### How to complete this task:
Pull out all lines from the listing below in which the word "magnifier" appears.

### Given entries:
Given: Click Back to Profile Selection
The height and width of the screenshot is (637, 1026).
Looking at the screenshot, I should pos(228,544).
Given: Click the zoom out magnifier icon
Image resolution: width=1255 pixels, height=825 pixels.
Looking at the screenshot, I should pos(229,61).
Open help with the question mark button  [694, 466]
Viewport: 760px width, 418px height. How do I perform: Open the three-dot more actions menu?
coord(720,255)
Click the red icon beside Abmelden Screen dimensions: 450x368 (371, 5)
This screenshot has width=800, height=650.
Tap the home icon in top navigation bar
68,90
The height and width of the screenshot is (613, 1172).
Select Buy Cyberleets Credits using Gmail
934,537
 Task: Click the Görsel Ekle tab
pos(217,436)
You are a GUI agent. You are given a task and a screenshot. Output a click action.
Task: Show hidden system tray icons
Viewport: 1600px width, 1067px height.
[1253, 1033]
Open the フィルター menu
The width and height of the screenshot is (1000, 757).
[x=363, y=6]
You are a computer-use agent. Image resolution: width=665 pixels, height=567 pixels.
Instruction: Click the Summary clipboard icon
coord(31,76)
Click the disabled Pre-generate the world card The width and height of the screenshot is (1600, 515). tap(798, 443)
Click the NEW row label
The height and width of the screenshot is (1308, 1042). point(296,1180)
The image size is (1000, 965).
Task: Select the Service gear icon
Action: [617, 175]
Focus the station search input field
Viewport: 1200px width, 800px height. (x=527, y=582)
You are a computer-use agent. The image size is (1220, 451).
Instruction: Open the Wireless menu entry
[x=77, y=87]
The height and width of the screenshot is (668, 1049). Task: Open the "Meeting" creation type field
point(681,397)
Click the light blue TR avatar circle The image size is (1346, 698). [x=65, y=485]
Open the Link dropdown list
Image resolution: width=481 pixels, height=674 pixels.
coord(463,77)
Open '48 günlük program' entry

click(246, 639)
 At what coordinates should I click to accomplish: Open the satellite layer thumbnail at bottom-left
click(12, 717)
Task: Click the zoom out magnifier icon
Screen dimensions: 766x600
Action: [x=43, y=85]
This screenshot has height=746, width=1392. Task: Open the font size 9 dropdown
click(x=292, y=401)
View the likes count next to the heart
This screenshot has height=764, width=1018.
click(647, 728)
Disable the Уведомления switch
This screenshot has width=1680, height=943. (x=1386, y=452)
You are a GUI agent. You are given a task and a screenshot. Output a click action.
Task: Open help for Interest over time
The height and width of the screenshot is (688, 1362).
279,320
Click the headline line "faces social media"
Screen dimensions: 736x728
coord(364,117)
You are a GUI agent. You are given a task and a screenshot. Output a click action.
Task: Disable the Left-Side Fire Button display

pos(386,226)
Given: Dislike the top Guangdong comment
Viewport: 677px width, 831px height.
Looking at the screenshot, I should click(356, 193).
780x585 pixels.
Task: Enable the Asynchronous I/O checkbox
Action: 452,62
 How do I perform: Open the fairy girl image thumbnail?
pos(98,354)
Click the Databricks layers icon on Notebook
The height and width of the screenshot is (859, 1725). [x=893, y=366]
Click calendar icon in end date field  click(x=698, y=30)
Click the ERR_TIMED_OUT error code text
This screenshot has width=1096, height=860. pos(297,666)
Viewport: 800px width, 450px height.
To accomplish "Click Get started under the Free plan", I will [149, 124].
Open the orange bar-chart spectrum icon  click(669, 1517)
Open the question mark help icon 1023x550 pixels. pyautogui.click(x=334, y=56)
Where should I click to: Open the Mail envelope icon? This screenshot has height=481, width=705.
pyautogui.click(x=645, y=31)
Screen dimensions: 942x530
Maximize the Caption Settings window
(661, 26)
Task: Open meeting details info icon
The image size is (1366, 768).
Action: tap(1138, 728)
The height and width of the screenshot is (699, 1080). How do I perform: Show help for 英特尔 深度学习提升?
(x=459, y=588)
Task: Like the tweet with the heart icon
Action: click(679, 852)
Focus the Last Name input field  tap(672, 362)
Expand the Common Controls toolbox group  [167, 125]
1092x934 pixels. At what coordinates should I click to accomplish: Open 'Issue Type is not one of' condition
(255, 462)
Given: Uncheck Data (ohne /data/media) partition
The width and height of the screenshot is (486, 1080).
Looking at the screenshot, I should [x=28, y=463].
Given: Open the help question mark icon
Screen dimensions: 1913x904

### Reply:
Given: Click the zoom out magnifier icon
Task: Click the zoom out magnifier icon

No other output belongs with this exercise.